By Gill Seaton-Jardine Counsellor/Psychotherapist
We often talk about the person who is living with mental illness, how it might be for them, strategies to help deal with it all from day to day, sources of help and support they may reach out to, but we don’t often talk about the carers and support workers trying to be there for them and offer whatever it is that they need to get through the demands of every day life. This is clearly an enormous subject when you consider that each person has different needs and are likely to need, and be looking for, different kinds of help. The word ‘carer’, and indeed ‘support worker’ can mean anything from a live-in carer who is totally responsible for the physical and mental care of another, to a neighbour who pops in each day to prepare lunch or check that the other person is okay. The first carer could be a spouse, a sibling, a son/daughter, any other relative or, a paid professional carer. Their role would very much depend on the specific needs to be met but would also depend on the skill, abilities, willingness and commitment of the carer/support worker. With physical need there may be a need for physical fitness in order to lift, manoeuvre from bed to chair, make more comfortable and actually support physically. There are probably clear requirements of the carer/supporter who will likely be aware of their own limitations and will know when to ask for further support. That support may be from other family members or more formal sources. Whoever is doing the caring, it is a daunting and often exhausting task requiring the carer to be available every day always needing to put the other person first. This can be particularly hard for the elderly when frequently the carer is the spouse who may have physical limitations themselves.

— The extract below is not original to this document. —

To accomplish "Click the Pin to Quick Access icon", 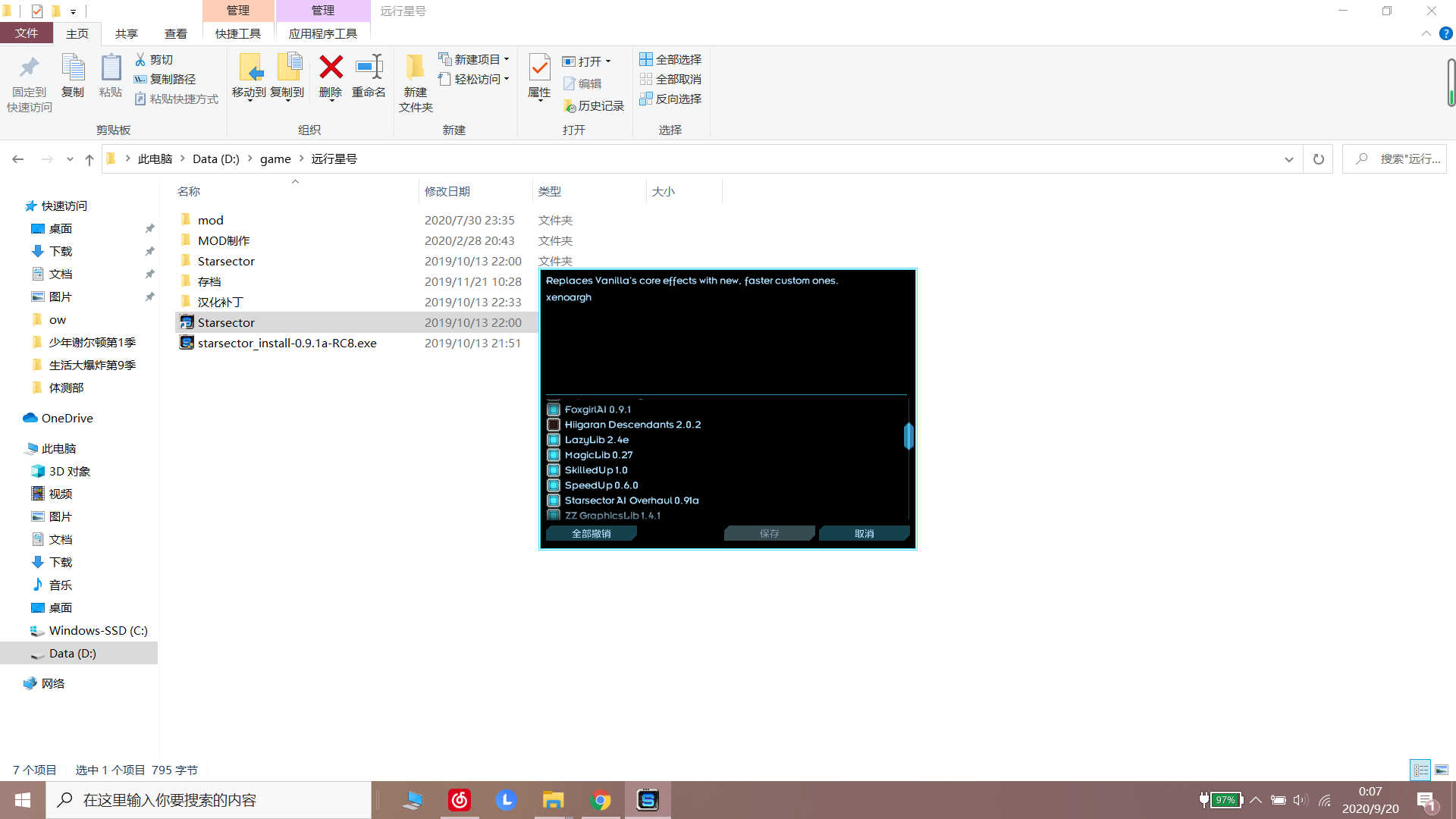I will [x=29, y=68].
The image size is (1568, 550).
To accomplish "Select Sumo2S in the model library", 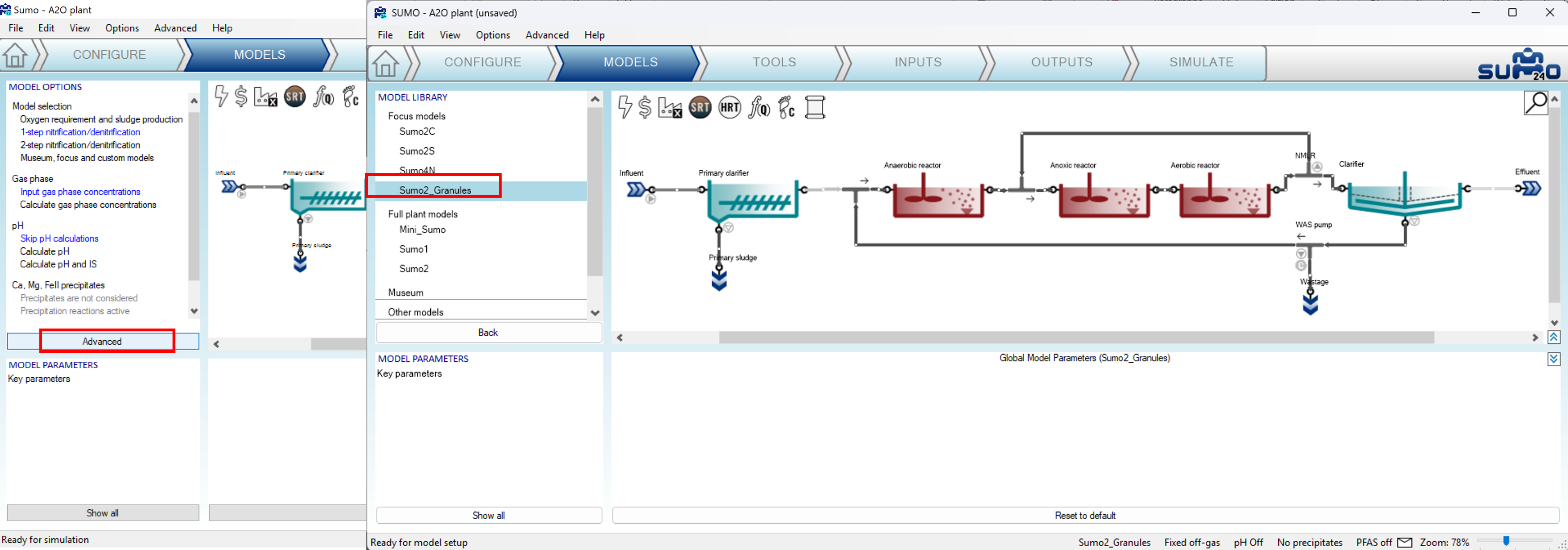I will (x=417, y=151).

So what about support for mental illness – do we encounter similar difficulties? Well, we don’t necessarily require physical fitness and strength to support a person with mental health challenges,so what do we require? We require, patience, empathy, kindness, tolerance, compassion and acceptance – a lot to ask you may say and you would be right. I have the honour to be a professional consultant working with this wonderful platform ‘Minds Anonymous’, so called toprotect the identity of contributors who take the opportunity to share their experiences with mental illness without giving away who they are – something they don’t feel able to do openly for fear of other peoples’ reactions. So here we can identify the first difficulty for carers and support workers wanting to work in mental health – it may not be obvious what is wrong, and therefore how you might be able to help. It is perhaps this fear of people knowing that maintains the stigma that has always haunted this area thereby leaving many people with no help and feeling totally alone with their condition. This is very understandable. If you want to help, you want to get it right but if you can’t understand what the needs are, you are unlikely to take the risk in case you do something wrong. I would ask you to take the risk. A person with a broken leg is not defined by their broken leg. They are a whole person who has a leg that doesn’t work properly while its broken. No mystery here, you can see the broken leg so you know what is wrong and you know what needs to be done. If a person has mental health challenges, once again, there is one part that is out of step at the moment. As you would be patient with the person with the broken leg, it could be really helpful to be patient with the second person – try to give them a little time. Listen to what they say. You don’t necessarily need to do anything or know all about the problem – just listen. In so many cases it can help if someone allows you to be you, allows you to talk about what is on your mind. You don’t need to be a psychologist or a psychiatrist – just listen.
I wonder if one of the factors about mental illness that makes it so scary is its limitlessness (yes, do read that one again!!). In some forms of mental illness, the divide between fantasy and reality becomes blurred causing the person to find it hard to distinguish between the two. This can lead to fantastic stories about experiences, some good and exciting, some bad and frightening. This person may well want to share these stories talking about a wonderful ride on a magic carpet taking in all sorts of extraordinary, magical things seen on the journey. As I said, the possibilities are endless because they are not real. They also may be very scared of monsters encountered, chasing them or threatening to harm them or those they love. In both cases, they may feel very alone with these experiences which, if shared with a patient, caring person could at least become a little more manageable. Of course, in the case of struggling with fantasy versus reality, they may need to see a psychiatrist or psychologist for treatment of, what can be, alarming, bizarre symptoms so a carer or support worker would be well advised to suggest an appointment with the appropriate GP.
My final word on the subject today is please don’t hold back if someone needs help. We all need help at some time in our lives even if we don’t want to admit it. We don’t need to understand everybody else’s experience in order to offer them a helping hand, even if it is mental health problems. After all, we all might enjoy the occasional ride on a magic carpet!!